Israel’s army claimed it was targeting Hamas militants whom it alleged had fired rockets from Shejaia and built tunnels and command centres there. The army further claimed that it had warned locals two days earlier to leave.

Thirteen Israeli troops were also killed in what was the Israeli military’s highest one-day death toll since a 2006 war against Hezbollah guerrillas in Lebanon. The fresh fatalities raised the overall Israeli death toll to 20, which includes two civilians killed by rocket fire.

Army sources said seven of the 13 soldiers were in an armoured personnel carrier hit by anti-tank fire. Others were killed setting up positions inside houses they had taken over, the sources added.

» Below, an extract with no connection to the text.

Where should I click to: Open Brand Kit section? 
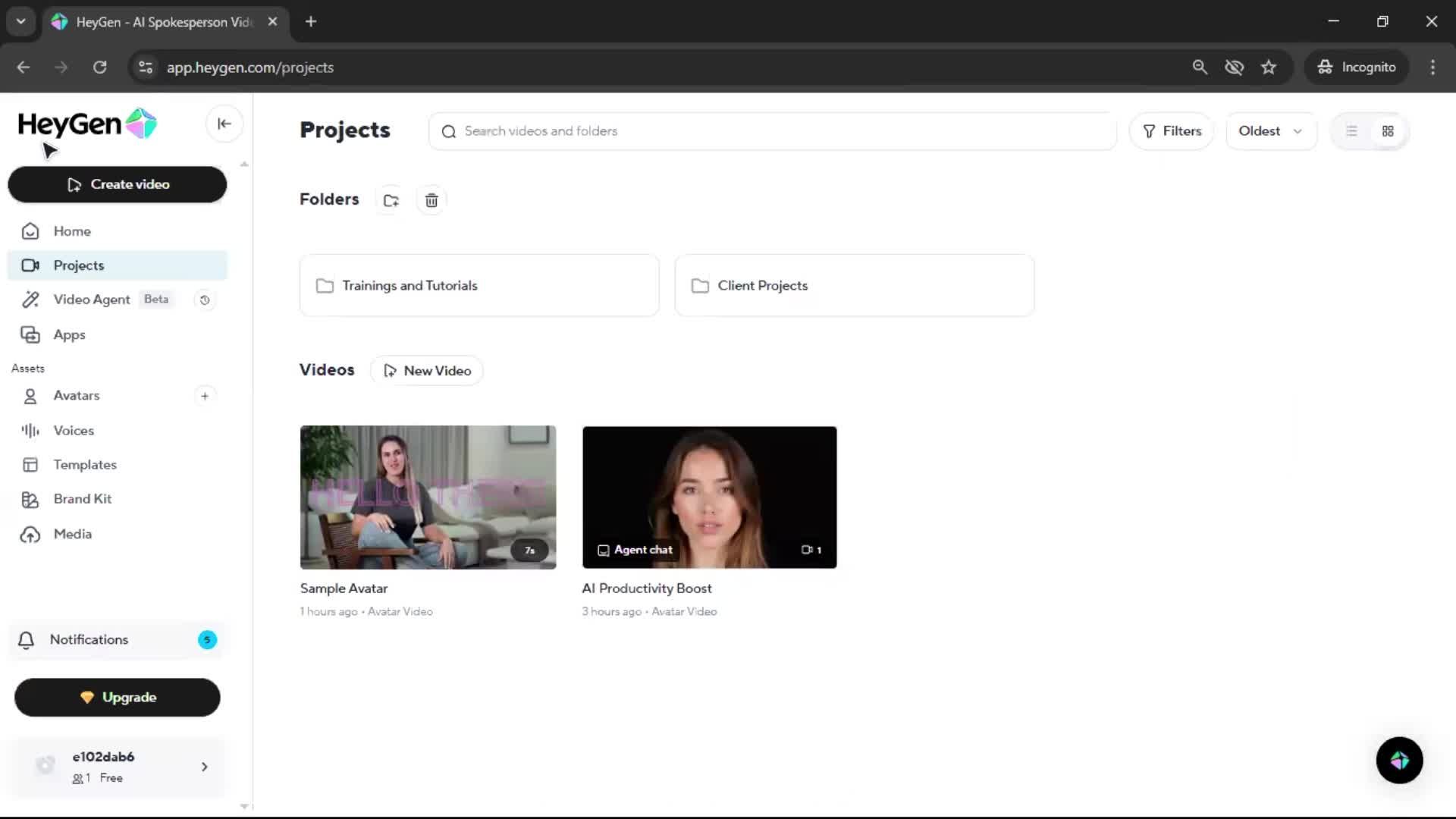click(82, 499)
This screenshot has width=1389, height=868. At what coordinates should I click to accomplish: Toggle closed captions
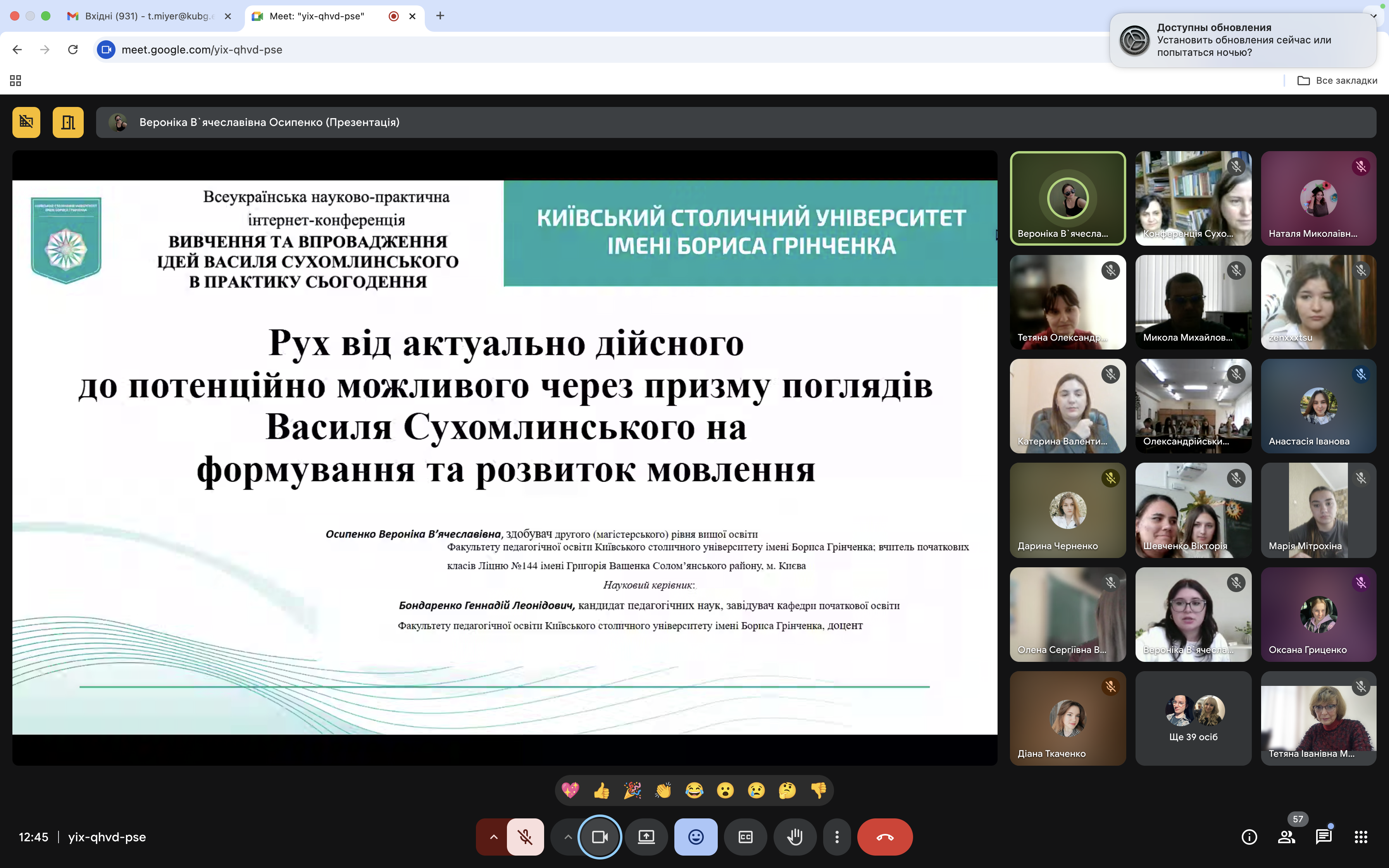(x=745, y=837)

Residents fled Sunday’s fighting along streets strewn with bodies and rubble,  many of them taking shelter in Gaza’s Shifa hospital. Cries of “Did you see Ahmed?” “Did you see my wife?” echoed through the courtyard. Inside, dead and wounded lay on blood-stained floors.

The vast majority of Sunday’s dead were in Shejaiya between Gaza City and the Israeli border, with at least 62 people killed there in a blistering bombardment which began overnight, emergency services spokesman Ashraf al-Qudra said. At least 250 were wounded. Shifa hospital’s director, Naser Tattar, said 17 children, 14 women and four elderly were among the 62 dead.


Gaza’s Health Ministry officials said at least 435 Palestinians, many of them civilians, have been killed and about 2,600 wounded since Israeli air and naval bombardments began on July 8, followed by a ground push on Thursday. Of the 435 fatalities, more than a third were women and children, Qudra said, indicating that 112 of the victims were minors, 41 were women and 25 were elderly.

In all, 18 Israeli soldiers and two Israeli civilians have been killed since the offensive was launched in response, Israel says, to mounting cross-border rocket attacks by militants. Palestinian fighters kept up their rocket fire on Israel on Sunday.

Sirens sounded in southern Israeli towns and in the Tel Aviv metropolitan area. There were no reports of casualties from those salvoes.

Thousands streamed out of Shejaia, some by foot and others piling into the backs of trucks and sitting on the hoods of cars filled with families trying to get away. Several people rode out of the neighbourhood in the shovel of a bulldozer. Video given to Reuters by a local showed at least a dozen corpses, including three children, lying in streets, though the footage could not be verified independently.

As the tank shells began to land, Shejaia residents called radio stations pleading for evacuation. An air strike on the Shejaia home of Khalil al-Hayya, a senior Hamas official, killed his son, daughter-in-law and two grandchildren, hospital officials said.

Hamas’s armed wing, the Izz el-Deen al-Qassam Brigades, said it used landmines and roadside bombs against advancing Israeli tanks and armoured personnel carriers.

Egypt, Qatar, France and the United Nations, among others, have all been pushing, with little sign of progress, for a permanent ceasefire in the worst surge of Israeli-Palestinian fighting in two years.

US Secretary of State John Kerry said he might travel to the Middle East soon to try to aid truce efforts. He said he supported Israel’s efforts to destroy tunnels it says Gaza militants use for infiltration attempts and to hide weaponry.

Qatar was due to host a meeting between Abbas and the UN Secretary-General Ban Ki-moon on Sunday, a senior Qatari source told Reuters. Ban was due to travel to Kuwait, Egypt, Israel, the Palestinian Territories and Jordan during the week, a UN statement said. The Qatari source said Abbas would also meet Hamas leader Khaled Meshaal.

Published in The Express Tribune, July 21st, 2014.